Here is the opening of the Iliad, translated by the Georgian poet and wit, Alexander Pope. Compare and contrast with the Greek original, and with the translation of the opening of the Odyssey by Pope’s 15th-16th century predecessor, George Chapman.
Opening lines from Homer’s Iliad
by Pope
The wrath of Peleus’ son, the direful spring
Of all the Grecian woes, O Goddess, sing!
That wrath which hurled to Pluto’s gloomy reign
The souls of mighty chiefs untimely slain,
Whose limbs, unburied on the naked shore,
Devouring dogs and hungry vultures tore:
Since great Achilles and Atrides strove,
Such was the sovereign doom, and such the will of Jove!

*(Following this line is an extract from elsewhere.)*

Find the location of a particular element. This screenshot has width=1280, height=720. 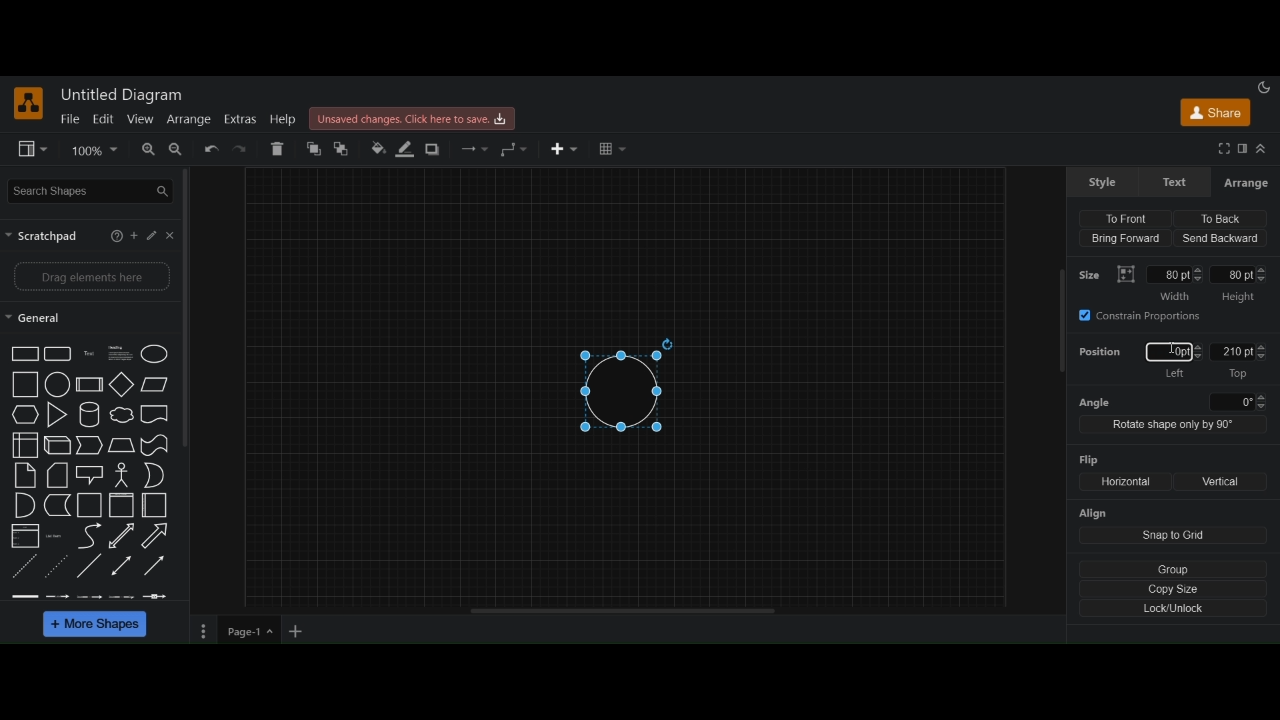

style is located at coordinates (1103, 182).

Declare, O Muse! in what ill-fated hour
Sprung the fierce strife, from what offended Power?
Latona’s son a dire contagion spread,
And heaped the camp with mountains of the dead;
The king of men his reverend priest defied,
And, for the king’s offence, the people died.
For Chryses sought with costly gifts to gain
His captive daughter from the victor’s chain.
Suppliant the venerable father stands;
Apollo’s awful ensigns grace his hands:
By these he begs: and, lowly bending down,
Extends the sceptre and the laurel crown.
He sued to all, but chief implored for grace
The brother-kings of Atreus’ royal race:
”Ye kings and warriors! may your vows be crowned,
And Troy’s proud walls lie level with the ground;
May Jove restore you, when your toils are o’er,
Safe to the pleasures of your native shore.
But oh! relieve a wretched parent’s pain,
And give Chryseïs to these arms again;
If mercy fail, yet let my presents move,
And dread avenging Phœbus, son of Jove.”